That's what I was getting at.  Summing (or integrating) all the individual masses using the r-2 law along with the proper vectors will always get you the right answer.  Newton didn't say you could neglect the angles/vectors.  You can simplify the vector sums by utilizing symmetry and/or vector calculus tricks.

To determine forces between two extended objects, you have to sum over the forces between all pairs of points on both objects, making it a very complicated equation.  It's much easier if we treat one object as a point (which is a good approximation if it's much smaller than the other object).  Then we only need to vector sum over the forces generated by all the points of the large object on the small object.
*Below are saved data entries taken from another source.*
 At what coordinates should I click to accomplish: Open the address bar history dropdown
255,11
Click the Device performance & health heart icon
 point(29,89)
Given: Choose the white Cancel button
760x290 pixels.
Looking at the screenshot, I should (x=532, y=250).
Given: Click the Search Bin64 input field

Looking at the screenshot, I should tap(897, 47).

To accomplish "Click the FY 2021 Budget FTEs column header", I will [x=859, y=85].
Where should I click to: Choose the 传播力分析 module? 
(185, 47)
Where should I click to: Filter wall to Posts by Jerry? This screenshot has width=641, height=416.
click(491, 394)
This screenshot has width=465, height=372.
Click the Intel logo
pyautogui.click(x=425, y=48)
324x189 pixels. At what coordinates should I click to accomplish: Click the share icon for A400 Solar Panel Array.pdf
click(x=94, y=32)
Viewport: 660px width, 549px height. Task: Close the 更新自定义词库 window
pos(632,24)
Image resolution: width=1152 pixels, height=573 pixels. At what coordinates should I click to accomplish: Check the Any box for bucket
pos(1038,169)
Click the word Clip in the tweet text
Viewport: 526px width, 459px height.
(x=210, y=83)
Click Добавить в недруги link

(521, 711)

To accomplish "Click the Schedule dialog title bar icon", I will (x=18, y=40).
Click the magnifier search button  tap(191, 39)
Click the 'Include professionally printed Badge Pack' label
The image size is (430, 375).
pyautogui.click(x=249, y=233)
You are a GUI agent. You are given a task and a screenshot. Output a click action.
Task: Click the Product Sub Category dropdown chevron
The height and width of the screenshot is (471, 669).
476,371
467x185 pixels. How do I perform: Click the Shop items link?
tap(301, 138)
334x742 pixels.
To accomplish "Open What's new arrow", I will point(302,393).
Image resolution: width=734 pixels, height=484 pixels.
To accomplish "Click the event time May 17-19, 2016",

There are a variety of cases in which this simplifies.  If the objects are very far apart, then all the vectors point more or less in the same direction and you can just assume they all point towards the center of the large object without much error.  If the large object is a uniform sphere, then you know from symmetry that the total force on the small object has to point directly to its center, and you can take care of the vector sum using some mathematical tricks.  The result in that case is that mathematically you can treat all the mass of the large object as being concentrated at its center and use a 1/r2 law from there.  The vector addition still holds, but because of the symmetry you can do the addition ahead of time and get a simple looking answer.  In the uniform sphere case, your objects don't have to be far apart to make the simplification.  It's the symmetry of the problem that allows you to do it.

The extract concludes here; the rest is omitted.